(Beginning of MATERIAL FOR THIS TASK)

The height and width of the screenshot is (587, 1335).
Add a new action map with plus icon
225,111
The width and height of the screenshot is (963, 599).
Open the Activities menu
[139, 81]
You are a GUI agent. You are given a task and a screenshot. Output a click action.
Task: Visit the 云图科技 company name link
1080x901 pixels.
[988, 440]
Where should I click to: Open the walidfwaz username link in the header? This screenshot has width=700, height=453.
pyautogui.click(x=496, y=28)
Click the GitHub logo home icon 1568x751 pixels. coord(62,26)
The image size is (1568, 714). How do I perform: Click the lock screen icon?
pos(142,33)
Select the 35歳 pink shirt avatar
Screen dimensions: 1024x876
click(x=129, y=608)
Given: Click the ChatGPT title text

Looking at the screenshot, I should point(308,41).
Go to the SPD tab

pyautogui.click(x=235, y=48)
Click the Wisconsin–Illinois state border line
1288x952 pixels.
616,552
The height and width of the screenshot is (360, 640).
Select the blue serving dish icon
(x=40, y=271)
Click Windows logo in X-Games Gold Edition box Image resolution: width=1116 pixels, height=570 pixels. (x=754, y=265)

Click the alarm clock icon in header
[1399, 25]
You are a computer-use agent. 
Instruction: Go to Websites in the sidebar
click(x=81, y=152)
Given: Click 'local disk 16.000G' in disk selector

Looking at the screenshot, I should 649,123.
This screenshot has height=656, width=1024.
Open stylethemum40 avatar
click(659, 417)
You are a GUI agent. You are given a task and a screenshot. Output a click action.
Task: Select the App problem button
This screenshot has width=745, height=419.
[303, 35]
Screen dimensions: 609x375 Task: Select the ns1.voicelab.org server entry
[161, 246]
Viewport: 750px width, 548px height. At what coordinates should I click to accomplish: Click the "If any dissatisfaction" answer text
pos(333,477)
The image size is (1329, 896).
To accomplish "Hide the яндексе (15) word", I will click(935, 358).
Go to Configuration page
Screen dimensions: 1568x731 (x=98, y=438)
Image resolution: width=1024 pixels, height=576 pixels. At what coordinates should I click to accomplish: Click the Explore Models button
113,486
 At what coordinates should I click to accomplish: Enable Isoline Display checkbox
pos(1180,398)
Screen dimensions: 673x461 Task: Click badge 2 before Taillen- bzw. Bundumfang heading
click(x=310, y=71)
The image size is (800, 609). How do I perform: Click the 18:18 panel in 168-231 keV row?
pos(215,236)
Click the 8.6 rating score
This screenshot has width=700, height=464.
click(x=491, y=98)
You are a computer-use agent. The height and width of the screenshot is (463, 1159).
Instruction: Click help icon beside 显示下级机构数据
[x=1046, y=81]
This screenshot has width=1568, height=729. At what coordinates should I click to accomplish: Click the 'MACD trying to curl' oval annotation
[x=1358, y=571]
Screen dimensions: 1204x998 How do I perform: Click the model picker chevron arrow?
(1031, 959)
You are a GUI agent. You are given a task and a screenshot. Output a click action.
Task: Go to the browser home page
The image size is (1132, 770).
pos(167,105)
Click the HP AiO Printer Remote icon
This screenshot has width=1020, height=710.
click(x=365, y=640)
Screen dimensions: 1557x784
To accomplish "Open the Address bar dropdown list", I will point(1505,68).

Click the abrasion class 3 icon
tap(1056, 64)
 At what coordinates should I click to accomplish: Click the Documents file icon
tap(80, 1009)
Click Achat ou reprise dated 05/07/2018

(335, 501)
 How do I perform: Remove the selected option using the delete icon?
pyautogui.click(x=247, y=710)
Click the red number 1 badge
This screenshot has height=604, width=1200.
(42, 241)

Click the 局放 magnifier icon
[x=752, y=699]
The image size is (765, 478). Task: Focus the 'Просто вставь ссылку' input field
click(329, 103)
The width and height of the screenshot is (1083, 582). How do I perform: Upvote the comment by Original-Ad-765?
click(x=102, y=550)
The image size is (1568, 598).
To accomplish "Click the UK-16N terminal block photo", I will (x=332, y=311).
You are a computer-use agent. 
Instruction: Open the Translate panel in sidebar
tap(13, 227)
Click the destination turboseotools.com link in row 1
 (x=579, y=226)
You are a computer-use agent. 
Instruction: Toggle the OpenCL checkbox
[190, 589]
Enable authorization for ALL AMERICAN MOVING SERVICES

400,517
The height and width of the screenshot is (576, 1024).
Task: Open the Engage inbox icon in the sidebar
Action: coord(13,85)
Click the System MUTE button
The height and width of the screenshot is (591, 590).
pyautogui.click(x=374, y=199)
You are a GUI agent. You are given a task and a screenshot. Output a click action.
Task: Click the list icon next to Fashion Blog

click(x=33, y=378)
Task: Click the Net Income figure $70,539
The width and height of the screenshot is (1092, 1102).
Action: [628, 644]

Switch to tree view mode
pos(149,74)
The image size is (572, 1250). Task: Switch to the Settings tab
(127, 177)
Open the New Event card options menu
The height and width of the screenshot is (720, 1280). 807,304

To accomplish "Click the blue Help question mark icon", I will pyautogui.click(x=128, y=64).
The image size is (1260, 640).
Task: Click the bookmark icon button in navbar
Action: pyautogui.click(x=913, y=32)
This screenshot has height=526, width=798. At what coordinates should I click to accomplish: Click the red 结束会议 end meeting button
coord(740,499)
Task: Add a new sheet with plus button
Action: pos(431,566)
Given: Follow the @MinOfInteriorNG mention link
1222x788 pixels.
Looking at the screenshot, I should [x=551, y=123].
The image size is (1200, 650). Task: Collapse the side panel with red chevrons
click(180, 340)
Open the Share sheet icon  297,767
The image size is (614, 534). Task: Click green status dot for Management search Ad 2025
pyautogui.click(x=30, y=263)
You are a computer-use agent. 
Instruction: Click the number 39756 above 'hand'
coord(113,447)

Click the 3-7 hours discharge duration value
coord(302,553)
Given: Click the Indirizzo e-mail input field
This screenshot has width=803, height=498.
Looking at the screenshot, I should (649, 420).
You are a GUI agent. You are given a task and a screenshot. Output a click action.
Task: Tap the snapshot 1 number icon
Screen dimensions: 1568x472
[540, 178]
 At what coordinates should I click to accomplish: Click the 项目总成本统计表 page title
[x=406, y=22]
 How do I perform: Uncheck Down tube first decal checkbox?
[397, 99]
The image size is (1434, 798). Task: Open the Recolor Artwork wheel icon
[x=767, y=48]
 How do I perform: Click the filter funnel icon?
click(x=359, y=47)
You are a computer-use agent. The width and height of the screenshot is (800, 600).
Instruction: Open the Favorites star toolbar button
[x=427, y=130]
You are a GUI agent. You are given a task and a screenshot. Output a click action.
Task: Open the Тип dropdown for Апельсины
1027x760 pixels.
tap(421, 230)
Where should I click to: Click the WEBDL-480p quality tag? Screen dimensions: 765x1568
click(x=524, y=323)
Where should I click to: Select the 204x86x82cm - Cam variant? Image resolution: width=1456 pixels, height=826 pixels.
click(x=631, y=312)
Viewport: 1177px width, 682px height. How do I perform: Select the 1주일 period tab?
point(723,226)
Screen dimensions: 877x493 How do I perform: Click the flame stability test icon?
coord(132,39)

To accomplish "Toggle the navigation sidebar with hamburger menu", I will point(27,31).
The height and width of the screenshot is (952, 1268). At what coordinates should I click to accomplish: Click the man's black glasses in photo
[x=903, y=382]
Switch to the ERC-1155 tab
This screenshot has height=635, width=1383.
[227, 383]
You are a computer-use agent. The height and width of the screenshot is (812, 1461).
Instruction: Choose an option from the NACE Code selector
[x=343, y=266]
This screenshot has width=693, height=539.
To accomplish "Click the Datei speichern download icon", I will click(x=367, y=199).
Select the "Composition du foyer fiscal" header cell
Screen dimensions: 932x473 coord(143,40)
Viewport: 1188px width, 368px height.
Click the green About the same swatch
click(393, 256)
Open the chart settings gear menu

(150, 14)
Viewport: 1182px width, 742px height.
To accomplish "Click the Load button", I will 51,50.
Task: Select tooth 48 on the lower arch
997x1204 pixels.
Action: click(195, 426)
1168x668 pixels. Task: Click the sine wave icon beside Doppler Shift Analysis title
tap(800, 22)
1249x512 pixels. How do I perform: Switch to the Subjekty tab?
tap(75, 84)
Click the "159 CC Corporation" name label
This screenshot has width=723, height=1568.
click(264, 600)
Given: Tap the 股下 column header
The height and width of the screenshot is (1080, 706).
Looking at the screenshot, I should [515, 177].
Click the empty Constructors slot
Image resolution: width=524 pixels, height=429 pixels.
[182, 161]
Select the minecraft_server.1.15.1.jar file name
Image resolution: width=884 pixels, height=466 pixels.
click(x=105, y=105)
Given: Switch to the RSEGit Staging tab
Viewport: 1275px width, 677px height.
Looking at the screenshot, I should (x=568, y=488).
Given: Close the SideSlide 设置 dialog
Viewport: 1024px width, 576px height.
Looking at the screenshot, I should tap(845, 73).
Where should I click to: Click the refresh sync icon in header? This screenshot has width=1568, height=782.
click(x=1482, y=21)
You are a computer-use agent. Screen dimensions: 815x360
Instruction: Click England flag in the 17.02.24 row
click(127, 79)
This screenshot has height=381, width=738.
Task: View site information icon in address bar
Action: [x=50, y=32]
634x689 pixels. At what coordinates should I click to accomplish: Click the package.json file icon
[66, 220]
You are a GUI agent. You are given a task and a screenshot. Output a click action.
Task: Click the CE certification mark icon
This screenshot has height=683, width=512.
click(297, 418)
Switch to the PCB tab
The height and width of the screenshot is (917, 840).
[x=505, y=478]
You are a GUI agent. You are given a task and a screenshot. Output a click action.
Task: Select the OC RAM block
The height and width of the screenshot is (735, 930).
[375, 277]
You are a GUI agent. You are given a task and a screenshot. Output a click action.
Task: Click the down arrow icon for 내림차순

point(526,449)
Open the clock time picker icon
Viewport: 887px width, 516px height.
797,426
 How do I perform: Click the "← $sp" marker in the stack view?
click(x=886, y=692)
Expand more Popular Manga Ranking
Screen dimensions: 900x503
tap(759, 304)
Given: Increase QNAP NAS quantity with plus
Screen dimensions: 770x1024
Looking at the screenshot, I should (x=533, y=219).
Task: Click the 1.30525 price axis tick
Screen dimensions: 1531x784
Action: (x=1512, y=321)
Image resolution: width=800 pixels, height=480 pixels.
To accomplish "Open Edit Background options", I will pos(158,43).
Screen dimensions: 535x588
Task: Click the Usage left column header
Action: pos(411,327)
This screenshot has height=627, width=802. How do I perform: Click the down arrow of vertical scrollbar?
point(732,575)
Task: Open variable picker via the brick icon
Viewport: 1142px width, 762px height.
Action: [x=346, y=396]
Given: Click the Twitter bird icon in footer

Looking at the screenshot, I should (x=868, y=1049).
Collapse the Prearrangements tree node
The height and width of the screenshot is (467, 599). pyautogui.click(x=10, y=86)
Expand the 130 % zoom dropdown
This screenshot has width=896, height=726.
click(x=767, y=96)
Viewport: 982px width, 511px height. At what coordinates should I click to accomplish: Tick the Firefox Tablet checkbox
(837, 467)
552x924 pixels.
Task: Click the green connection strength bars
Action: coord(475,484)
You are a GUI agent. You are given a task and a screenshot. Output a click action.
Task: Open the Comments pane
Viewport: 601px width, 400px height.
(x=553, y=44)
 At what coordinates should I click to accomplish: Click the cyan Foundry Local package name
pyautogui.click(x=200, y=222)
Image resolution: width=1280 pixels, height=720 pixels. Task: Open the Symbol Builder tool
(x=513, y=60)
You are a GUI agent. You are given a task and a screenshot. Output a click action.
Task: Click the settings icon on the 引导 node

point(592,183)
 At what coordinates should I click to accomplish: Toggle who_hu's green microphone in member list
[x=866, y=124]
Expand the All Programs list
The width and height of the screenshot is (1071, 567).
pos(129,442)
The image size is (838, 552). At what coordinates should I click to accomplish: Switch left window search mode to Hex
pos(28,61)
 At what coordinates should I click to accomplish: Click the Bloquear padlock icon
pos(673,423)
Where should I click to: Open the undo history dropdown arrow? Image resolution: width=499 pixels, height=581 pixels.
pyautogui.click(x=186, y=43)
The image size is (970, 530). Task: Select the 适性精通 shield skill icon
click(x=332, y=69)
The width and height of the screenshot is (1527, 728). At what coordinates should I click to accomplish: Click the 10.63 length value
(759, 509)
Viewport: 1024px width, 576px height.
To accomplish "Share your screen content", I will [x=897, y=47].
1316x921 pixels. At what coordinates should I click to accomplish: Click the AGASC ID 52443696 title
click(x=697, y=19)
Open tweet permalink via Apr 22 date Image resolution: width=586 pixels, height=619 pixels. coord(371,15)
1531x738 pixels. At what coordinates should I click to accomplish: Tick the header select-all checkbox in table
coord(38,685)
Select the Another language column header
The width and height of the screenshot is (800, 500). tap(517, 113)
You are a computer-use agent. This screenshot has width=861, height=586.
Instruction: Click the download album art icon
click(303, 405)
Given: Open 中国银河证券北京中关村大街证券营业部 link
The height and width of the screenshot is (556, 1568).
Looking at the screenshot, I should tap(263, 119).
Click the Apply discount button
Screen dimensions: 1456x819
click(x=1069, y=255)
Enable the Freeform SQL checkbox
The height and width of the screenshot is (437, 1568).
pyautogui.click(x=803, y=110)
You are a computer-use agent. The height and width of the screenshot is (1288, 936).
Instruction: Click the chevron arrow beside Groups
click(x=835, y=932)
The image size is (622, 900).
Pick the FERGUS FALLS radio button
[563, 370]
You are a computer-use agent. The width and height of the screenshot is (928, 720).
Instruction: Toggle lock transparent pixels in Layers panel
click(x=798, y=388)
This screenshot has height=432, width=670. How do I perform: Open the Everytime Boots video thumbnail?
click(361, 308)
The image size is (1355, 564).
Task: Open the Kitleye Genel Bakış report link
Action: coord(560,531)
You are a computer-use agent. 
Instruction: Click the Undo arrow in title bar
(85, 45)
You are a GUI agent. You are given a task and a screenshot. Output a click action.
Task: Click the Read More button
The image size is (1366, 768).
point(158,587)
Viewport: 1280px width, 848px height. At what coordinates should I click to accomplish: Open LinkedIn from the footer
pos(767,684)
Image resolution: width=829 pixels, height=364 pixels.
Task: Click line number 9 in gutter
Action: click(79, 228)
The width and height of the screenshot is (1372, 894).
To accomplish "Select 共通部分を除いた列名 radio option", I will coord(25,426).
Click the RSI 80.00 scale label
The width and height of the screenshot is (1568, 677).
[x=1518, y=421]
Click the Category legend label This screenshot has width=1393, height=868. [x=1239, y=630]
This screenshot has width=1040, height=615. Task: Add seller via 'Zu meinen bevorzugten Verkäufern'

(End of MATERIAL FOR THIS TASK)

■ PROBLEM REQUIREMENTS
With the data above as the source, tally the lines that include the string "Share", and give that figure alone.

■ RESPONSE TO THIS TASK
2